La Liste, a prestigious ranking company renowned for its distinctive approach, has recently unveiled its highly anticipated selection of the world’s top restaurants. In a departure from the conventional practice of singling out a single “best” restaurant, La Liste stands out by spotlighting seven exceptional culinary establishments.

This unique methodology sets La Liste apart in a landscape crowded with companies providing restaurant ratings, catering to discerning globetrotters in pursuit of culinary excellence worldwide. Unlike some of its counterparts, which award stars or anoint a solitary restaurant as the ultimate global champion, La Liste adopts a comprehensive strategy. It collates scores from a diverse array of sources, encompassing online reviews contributed by everyday diners and influential personalities, appraisals from magazines and newspapers, and evaluations from various culinary guides and lists. The extensive list of over 1,000 sources includes online travel guides, the esteemed food publisher Eater, and the Meituan Dianping’s Black Pearl guide in China.

Hélène Pietrini, the managing director of La Liste, underscores their approach as a synthesis of subjective choices, reviews, and critical assessments, aiming to yield a ranking that leans toward objectivity. Employing a scoring system that accommodates half-point increments up to a maximum score of 99.5, La Liste often finds multiple restaurants sharing the same numerical rank.

At the summit of this gastronomic hierarchy, seven restaurants have achieved the coveted score of 99.5. Among them, two establishments—Le Bernardin in New York City and Guy Savoy in Paris—have successfully maintained their top-tier status from the previous year. It’s worth noting that earlier in the year, Guy Savoy made headlines when it lost its three Michelin stars. Joining the top echelon are Sushi Saito in Tokyo and La Vague d’Or in Saint-Tropez, France, both ascending from their previous rankings. The remaining three restaurants are L’Enclume in the Lake District of the UK, Schwarzwaldstube in Germany’s Black Forest, and Lung King Heen in Hong Kong.

Pietrini, who previously served as the director of the World’s 50 Best restaurant list, emphasizes the value of diverse methodologies used by different ranking companies. She believes that consumers benefit from having multiple sources of information rather than relying on a singular, universally declared “best” restaurant. She aptly points out that the notion of the “best” is multifaceted and dynamic, varying across time, place, and personal preferences.

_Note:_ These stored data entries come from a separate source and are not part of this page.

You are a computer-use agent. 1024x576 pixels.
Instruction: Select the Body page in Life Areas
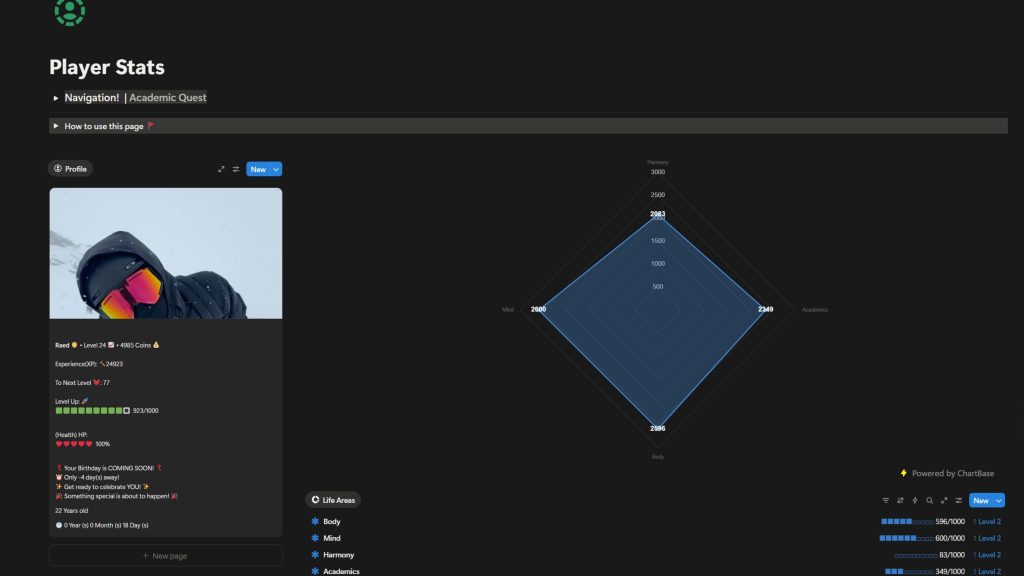click(x=331, y=521)
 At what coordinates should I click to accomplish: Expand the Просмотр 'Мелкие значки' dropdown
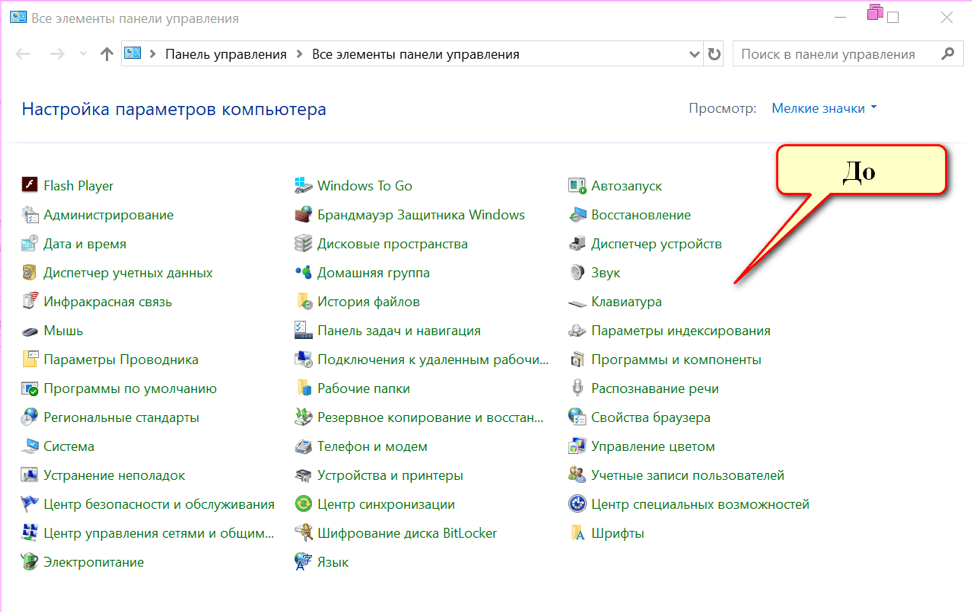point(823,108)
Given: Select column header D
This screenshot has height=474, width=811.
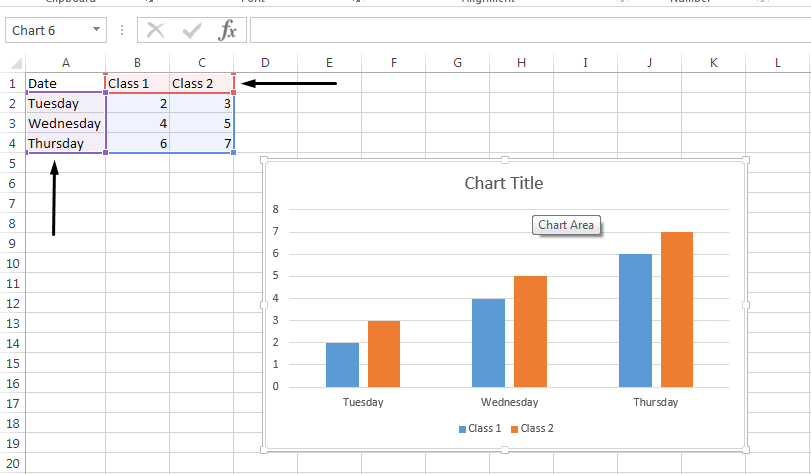Looking at the screenshot, I should point(265,63).
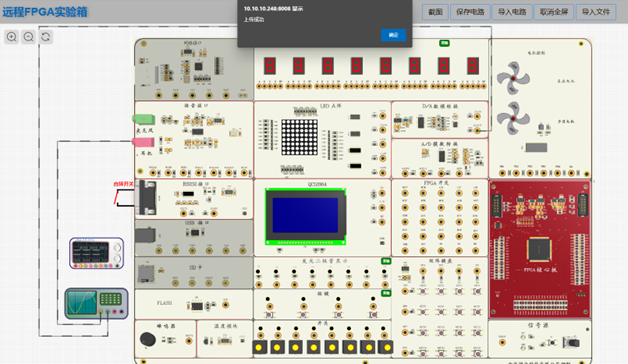Screen dimensions: 628x364
Task: Click the zoom out magnifier icon
Action: (x=28, y=37)
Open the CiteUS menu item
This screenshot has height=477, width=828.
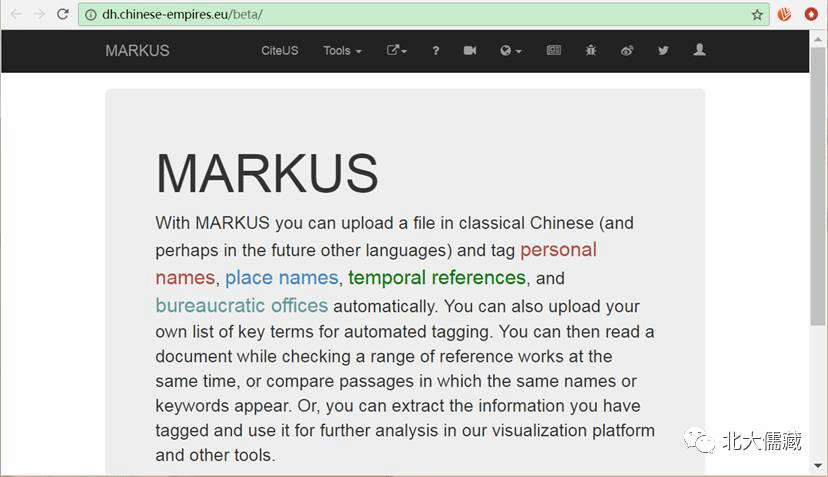pos(279,51)
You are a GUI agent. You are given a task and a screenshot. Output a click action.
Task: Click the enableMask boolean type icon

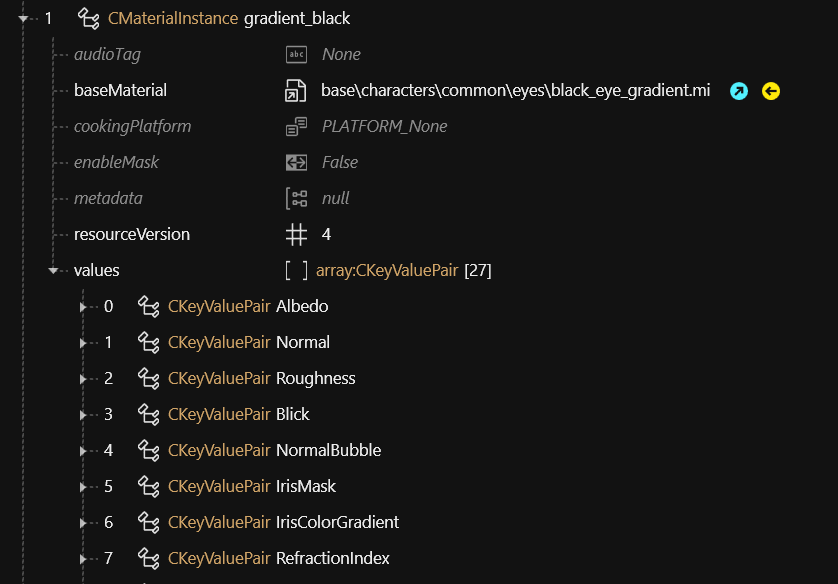click(296, 163)
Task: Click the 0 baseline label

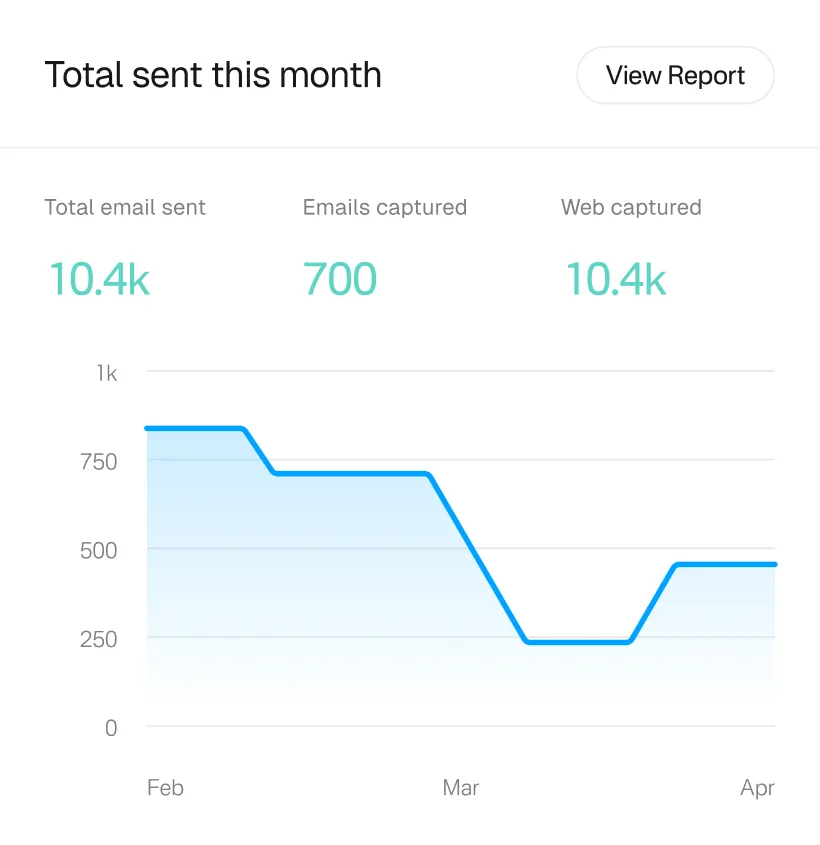Action: click(110, 728)
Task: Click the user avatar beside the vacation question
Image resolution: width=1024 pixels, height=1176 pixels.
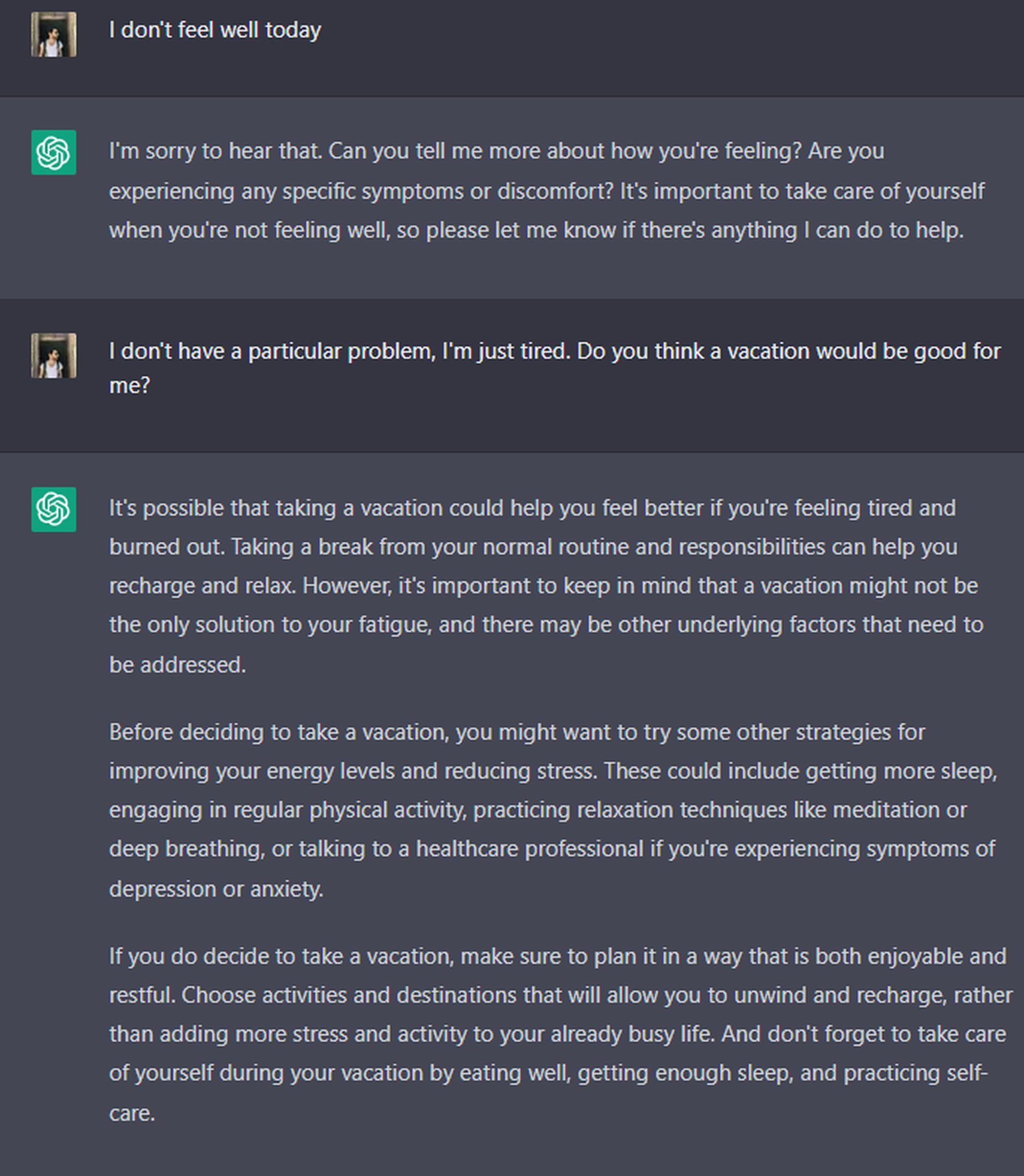Action: 54,356
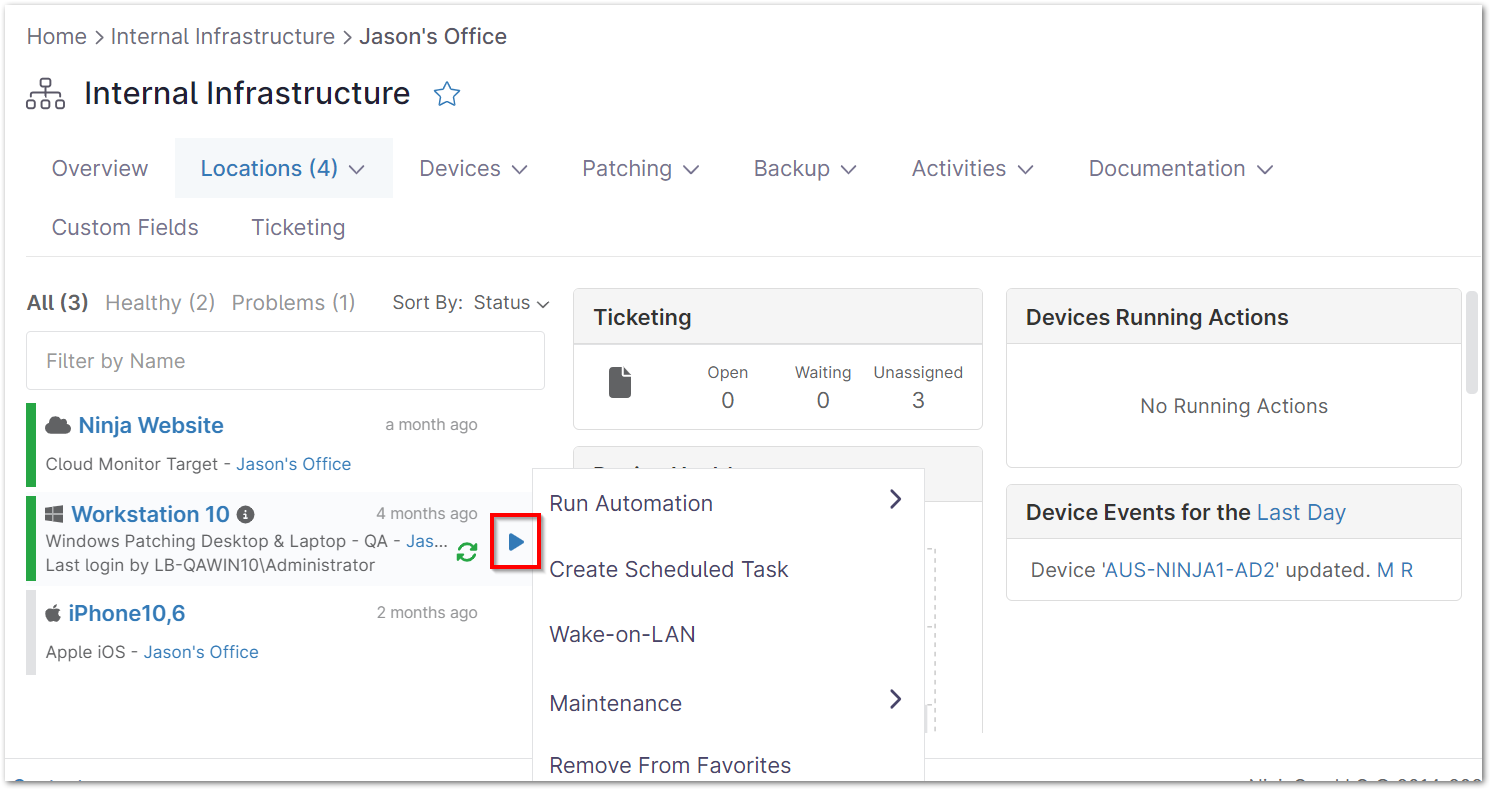Expand the Devices tab dropdown
The height and width of the screenshot is (790, 1491).
point(473,169)
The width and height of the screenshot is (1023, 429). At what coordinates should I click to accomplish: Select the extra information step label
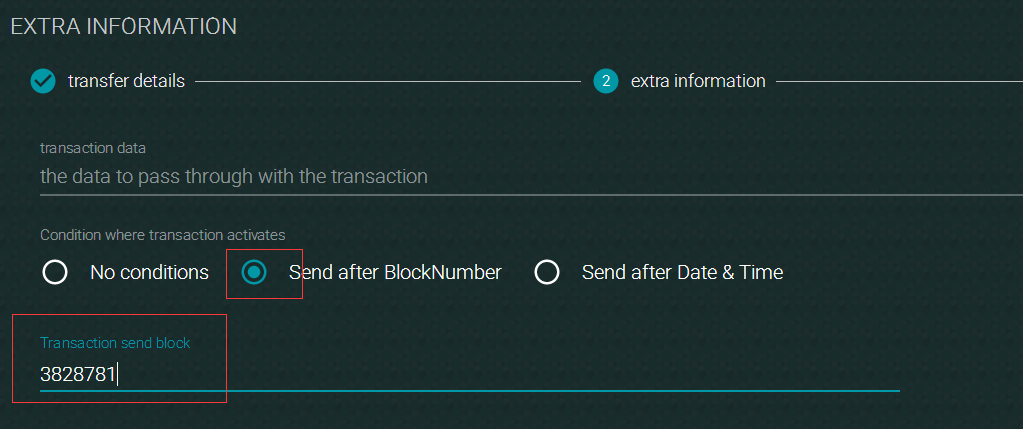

Based on La Liste’s calculations, 17 restaurants secured the No. 2 score of 99, while 26 attained a score of 98.5, and 31 achieved the No. 4 score of 98. In addition to publishing a list of the top 1,000 restaurants, La Liste also provides scores for even more dining establishments through its app.

One conspicuous trend in this year’s rankings is the resurgence of Asia, particularly in regions that have largely reopened following the COVID-19 pandemic. Japan and mainland China dominate the list, boasting 139 and 76 restaurants, respectively, while Hong Kong, Macao, and Taiwan also make substantial contributions. In contrast, the United States and France each claim 106 spots on the list.

Joerg Zipprick, La Liste’s editor and co-founder, highlights a noteworthy phenomenon—the closure of both high-end and budget dining establishments. This trend underscores the continuing impact of inflation and rising costs on restaurants, compounded by reduced disposable income among patrons. Zipprick points out that during such challenging times, restaurants focusing on traditional, classic, and terroir cuisine tend to thrive, as comfort food becomes increasingly sought after. He underscores that periods of prosperity are more conducive to avant-garde gastronomy, but today’s public is leaning towards comforting culinary experiences.

La Liste, a relatively new player on the ranking scene since its inception in 2015, has expanded its reach by venturing into hotel rankings. In its latest endeavor, it crowned the Belmond Hotel Cipriani in Italy as the world’s best. In contrast, Michelin, with its history dating back to 1926, initially introduced star ratings to facilitate road trips and promote its tire business. The UK publisher William Reed has been curating its World’s 50 Best Restaurants list since 2002, progressively expanding to include hotel rankings, as well as global and regional best bars lists.